EXERCISE OBJECTIVE: Write out an exact copy of the line with "Hoteles y clubes (208, 1328)" and of each line after it, through the end of the records below.

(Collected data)
- - - - - - -

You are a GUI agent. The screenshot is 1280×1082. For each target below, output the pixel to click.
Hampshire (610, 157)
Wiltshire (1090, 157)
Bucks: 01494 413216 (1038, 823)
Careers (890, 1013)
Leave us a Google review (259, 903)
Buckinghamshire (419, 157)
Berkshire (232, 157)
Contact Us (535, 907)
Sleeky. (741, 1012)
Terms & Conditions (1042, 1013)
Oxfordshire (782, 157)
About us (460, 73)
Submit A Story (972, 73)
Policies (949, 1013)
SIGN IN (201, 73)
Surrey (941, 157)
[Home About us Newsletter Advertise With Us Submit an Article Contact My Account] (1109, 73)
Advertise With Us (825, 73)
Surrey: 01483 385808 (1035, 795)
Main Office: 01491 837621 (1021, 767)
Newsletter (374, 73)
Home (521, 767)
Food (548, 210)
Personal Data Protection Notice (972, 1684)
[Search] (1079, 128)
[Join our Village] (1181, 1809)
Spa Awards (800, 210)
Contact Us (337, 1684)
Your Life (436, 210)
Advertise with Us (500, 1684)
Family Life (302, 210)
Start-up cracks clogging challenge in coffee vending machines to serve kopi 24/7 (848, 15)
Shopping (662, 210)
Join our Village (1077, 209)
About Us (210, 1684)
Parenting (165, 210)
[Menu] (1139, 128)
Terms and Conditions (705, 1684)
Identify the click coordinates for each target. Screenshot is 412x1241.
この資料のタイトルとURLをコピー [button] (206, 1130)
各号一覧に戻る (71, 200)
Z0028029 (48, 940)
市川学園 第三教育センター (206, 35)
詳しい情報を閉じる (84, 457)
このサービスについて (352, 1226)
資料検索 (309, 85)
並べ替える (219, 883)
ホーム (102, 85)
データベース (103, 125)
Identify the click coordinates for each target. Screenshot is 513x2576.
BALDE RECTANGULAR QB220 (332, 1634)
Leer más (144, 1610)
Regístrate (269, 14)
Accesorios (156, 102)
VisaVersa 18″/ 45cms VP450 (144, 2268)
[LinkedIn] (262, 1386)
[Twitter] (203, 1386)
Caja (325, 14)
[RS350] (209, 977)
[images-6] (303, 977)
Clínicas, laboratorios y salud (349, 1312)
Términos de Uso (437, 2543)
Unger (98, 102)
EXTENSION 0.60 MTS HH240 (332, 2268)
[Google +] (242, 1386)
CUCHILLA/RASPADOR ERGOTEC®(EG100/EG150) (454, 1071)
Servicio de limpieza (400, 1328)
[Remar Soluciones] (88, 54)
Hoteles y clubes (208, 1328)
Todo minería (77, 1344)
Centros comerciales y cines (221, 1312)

- - - - - - -

YOUR SOLUTION:
Hoteles y clubes (208, 1328)
Todo minería (77, 1344)
Centros comerciales y cines (221, 1312)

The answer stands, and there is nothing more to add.